5 dic. 2016


He escogido esta foto porque representa una ilustración de que tipo de ser vivo tenía expectativas de lo que pudiera y me gustaría que fuese, aunque finalmente tuviese una explicación mucho más mediocre. Y sinceramente me hubiese gustado que existiese tal cosa viva, aunque me daría mucho miedito, pero para entender la foto y lo que estoy diciendo tengo que decirte cómo surgió la historia de este mito:

Durante la Guerra Fría, los Estados Unidos construyó submarinos con micrófonos con el fin de detectar y rastrear submarinos soviéticos. Estos aparatos se colocaron a unos 5.000 kilómetros de distancia de profundidad del mar, donde se permitía que las ondas sonoras se propaguen a grandes distancias. Pero la sorpresa de los científicos fue, cuando los equipos capturaron un extraño sonido que les desconcertaron. En principio pensaron que el sonido se ajustaba al perfil de un ser vivo, pero para que una criatura pudiera crear este sonido tendría que haber sido mucho más grande que una ballena azul. El sonido inexplicable se detectó al sur de América, y los investigadores, incapaces de identificar cualquier posible fuente de sonido, lo apodaron The Bloop’. Por la aparición del misterioso sonido, se dieron a conocer diversas teorías sobre el origen del Bloop. Algunos han sugerido que los calamares gigantes podrían ser los responsables del sonido, pero eso es muy poco probable teniendo en cuenta que ninguna de las especies conocidas tienen las capacidades para alcanzar estas frecuencias de sonido. Se decía que el tamaño que tuviese ese animal debería ser de 150m, pero que no había ninguna especie en la ciencia que tuviese semejantes características.

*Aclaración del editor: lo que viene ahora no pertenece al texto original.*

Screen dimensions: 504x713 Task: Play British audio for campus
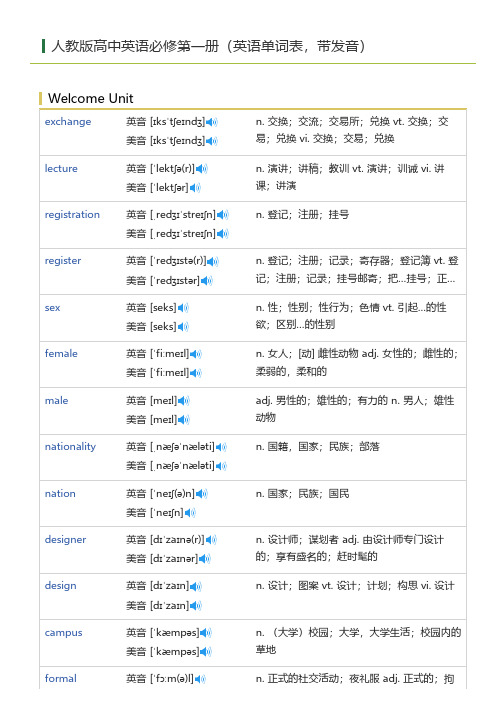point(206,633)
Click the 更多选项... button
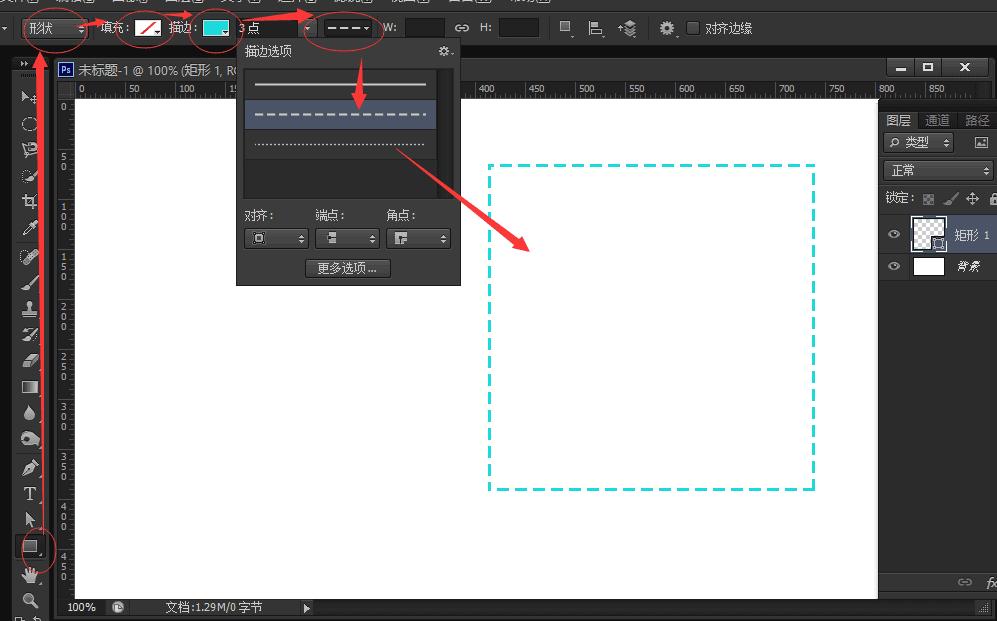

Pero aún con la falta de pruebas, los investigadores también especularon que se podría tratar de algún tipo de oscilación del líquido burbujeante, tal vez el agua de mar que está en contacto con una gran piscina de lava, de alguna manera dentro del ciclo volcánico, como si se tratara de la resonancia de una columna de agua o de gas.
Pero por desgracia para mí, el sismólogo Robert Dziak, otro experto en este campo, descubrió la procedencia de este sonido y dijo que procedía de los glaciares. Dziak explicó que las características de frecuencia y el tiempo de duración de la señal Bloop son consistentes y esencialmente idénticas, procedentes del craqueo y del derretimiento del hielo marino. Teoría con mucho más sentido que todas las anteriores mencionadas.